A sus 42 años, Jairo aún no entiende ni cómo está vivo, pues de niño la tuvo tan dura, que solo una especie de milagro le permitió sobrevivir y andar por ahí contando el cuento de su vida. Que tiene algo de heroico, una pizca de milagroso y mucho de buena suerte.
-Cuando tenía un año, me dio un uñero, y mis papás pensaron que me iban a curar con hojitas de café, y lo que pasó fue que perdí las dos piernas y un brazo-, relata Jairo con la tranquilidad del que ya superó la crisis.
Cada que la cuenta, su historia resulta más inverosímil. Jairo, en todo caso, no nació para morirse ligero. Eso es lo que dice. Y los hechos lo comprueban, ¡claro!
Ahí donde lo ven, tiene una familia ejemplar y hasta se diría que ideal: una esposa que lo adora y dos hijos: una hembra y el otro varón, casi lo que sueñan todas las parejas del mundo. Y casa... Esta le llegó de la forma que él menos se imaginó y en el momento en que más dificultades económicas atravesaba.
***
Un día, alguien me habló de la fama de excelente persona que tenía Jairo y de lo buenos que eran sus aguacates. Tanto, que los clientes hasta hacían fila para comprarlos, decían.
Aunque no me pareció tan raro, por lo menos sí lo vi curioso, que en un Centro invadido de venteros ambulantes y estacionarios, un peatón se tome el trabajo de dedicarle más de tres minutos a la compra de un aguacate.
Y acudí al lugar, a sus dos metros de acera que con el paso de los años se convirtieron en su local.
Y allí estaba Jairo, en uno de los cruces peatonales y vehiculares más populosos de Medellín: la avenida Oriental con la calle Colombia.
Era casi invisible, pues sin piernas, el hombre quedó con la estatura de un enano y solo su cabeza sobresalía en medio de las decenas de aguacates organizados en su carreta.
Lo que vino después fue suficiente para torcer el destino de este hombre, nacido en una vereda de Cocorná y que a los once años se vino a Medellín, con su tronco, sus muslos, una mano completa y con las ganas aventureras de un niño que lo que menos quería era quedarse cultivando legumbres en una vereda caliente y olvidada de la civilización.
Con su humildad tan en exceso, las ganas de trabajar para darle un futuro a su familia, la bacanería de man que me pareció y el carisma infinito de su personalidad, Jairo conquistó mi corazón. Y su historia quedó plasmada en una crónica que titulé “Jairo, el magnate de los aguacates”, publicada el domingo 6 de marzo de 2011.
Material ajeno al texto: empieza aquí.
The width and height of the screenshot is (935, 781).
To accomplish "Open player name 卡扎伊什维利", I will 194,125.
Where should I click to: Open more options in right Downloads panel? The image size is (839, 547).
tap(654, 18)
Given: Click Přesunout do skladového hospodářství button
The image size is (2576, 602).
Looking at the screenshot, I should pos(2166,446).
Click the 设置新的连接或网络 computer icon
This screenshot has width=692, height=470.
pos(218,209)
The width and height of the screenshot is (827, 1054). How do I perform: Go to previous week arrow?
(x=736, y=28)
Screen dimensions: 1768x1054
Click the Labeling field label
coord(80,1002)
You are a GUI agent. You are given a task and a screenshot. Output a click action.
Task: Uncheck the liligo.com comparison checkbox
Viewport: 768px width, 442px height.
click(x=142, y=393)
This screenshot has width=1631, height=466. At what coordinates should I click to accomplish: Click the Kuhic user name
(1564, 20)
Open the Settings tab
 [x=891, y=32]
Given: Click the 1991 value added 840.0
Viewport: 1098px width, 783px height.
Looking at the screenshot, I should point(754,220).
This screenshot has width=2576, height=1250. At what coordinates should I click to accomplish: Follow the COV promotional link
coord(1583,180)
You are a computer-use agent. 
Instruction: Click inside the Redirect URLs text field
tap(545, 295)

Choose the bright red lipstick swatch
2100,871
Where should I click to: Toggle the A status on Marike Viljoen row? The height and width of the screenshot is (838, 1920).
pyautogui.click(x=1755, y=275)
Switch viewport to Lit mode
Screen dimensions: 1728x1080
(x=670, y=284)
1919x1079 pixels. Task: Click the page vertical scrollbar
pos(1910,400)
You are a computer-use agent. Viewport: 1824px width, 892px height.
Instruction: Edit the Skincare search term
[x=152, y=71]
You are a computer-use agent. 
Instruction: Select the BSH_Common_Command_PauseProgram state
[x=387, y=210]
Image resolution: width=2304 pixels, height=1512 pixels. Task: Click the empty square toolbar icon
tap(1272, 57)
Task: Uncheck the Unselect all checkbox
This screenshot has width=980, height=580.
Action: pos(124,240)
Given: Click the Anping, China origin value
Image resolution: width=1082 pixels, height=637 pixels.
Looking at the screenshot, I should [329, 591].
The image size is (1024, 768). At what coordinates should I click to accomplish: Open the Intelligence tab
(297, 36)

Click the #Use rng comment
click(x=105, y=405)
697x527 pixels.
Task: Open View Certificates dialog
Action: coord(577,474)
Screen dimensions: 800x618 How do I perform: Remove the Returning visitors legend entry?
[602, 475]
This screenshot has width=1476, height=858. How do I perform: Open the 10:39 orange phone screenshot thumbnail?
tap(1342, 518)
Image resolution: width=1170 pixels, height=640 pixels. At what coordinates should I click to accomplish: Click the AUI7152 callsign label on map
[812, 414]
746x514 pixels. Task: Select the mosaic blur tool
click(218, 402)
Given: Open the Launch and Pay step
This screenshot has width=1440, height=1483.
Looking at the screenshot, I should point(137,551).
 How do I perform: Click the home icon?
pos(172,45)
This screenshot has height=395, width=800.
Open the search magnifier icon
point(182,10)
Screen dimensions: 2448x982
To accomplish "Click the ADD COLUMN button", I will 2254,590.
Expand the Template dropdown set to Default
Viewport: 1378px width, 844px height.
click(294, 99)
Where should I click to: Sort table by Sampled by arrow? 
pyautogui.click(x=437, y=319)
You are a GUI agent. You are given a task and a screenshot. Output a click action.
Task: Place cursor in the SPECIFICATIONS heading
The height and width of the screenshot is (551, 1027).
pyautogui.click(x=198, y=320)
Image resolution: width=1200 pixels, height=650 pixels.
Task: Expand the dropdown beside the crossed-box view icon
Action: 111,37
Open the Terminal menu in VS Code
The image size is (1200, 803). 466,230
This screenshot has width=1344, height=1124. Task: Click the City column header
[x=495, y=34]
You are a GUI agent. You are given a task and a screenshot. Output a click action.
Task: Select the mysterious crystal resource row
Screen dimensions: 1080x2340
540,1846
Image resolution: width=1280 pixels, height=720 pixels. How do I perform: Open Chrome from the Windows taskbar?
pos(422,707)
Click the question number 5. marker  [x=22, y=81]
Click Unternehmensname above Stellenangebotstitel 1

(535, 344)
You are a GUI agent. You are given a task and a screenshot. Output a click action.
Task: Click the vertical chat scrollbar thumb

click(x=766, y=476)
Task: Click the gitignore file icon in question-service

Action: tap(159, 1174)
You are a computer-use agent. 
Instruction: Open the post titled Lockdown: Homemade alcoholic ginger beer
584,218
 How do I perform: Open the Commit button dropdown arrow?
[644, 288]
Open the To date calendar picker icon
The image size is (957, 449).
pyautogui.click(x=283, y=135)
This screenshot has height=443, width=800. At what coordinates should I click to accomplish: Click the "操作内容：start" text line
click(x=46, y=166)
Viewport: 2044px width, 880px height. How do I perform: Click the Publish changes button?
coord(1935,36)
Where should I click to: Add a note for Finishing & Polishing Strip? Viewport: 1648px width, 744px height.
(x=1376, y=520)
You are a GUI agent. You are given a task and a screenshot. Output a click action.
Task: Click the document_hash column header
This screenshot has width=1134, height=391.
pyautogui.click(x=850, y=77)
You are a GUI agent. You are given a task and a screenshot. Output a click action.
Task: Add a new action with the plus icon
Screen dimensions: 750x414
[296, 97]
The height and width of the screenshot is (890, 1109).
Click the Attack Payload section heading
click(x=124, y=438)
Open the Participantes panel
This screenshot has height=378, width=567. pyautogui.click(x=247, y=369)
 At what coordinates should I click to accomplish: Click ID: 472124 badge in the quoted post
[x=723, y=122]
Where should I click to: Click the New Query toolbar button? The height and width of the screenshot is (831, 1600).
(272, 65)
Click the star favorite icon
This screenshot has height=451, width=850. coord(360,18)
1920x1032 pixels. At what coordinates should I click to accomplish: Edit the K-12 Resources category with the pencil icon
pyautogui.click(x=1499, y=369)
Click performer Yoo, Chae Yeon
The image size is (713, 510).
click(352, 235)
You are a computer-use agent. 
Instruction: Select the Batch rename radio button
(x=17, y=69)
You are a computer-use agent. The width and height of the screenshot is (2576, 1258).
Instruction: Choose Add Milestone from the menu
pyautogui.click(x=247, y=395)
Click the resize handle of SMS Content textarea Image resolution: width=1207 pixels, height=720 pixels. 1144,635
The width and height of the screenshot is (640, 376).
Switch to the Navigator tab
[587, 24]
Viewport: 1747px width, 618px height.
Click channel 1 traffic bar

-Ese día cambió mi vida. “Me acuerdo que madrugué a trabajar normal, de 4:00 de la mañana hasta las 8:00 de la noche, como lo hago todos los días, y todo mundo se me arrimaba a felicitarme y darme la mano. Y muchos me trajeron EL COLOMBIANO, hasta me preguntaban que cuánto me habían cobrado, ja, ja, ja, porque yo nunca creía que iba a salir una página tan grande, yo creía que eso para gente importante”.
Allí se contaban, además de la tragedia de Jairo de haberse quedado sin miembros, sus peripecias en Medellín y otras ciudades del país, Ecuador y Venezuela, las cuales recorrió desde niño rebuscándose la plata como comerciante de frutas, confites, cigarrillos o cuanta cosa tuviera movimiento “comercial”. Y también el relato de su encuentro con Lina Margarita Santiago en uno de sus viajes a la Costa Atlántica, donde vendió pescado: una mujer que es todo sonrisas y que se enamoró de él porque tenía el pelo largo, y como a ella le encantaban los machos así, ni siquiera notó que le faltaban sus piernas y su brazo izquierdo.
-Él sigue siendo el más hermoso, ja, ja, ja- dice Lina, catorce años después del flechazo con Jairo, que selló un amor eterno y enorme y del que nacieron Sharai y Jairo Emel, de doce y diez años y que hoy son felices dándole abrazos y sonrisas todo el tiempo.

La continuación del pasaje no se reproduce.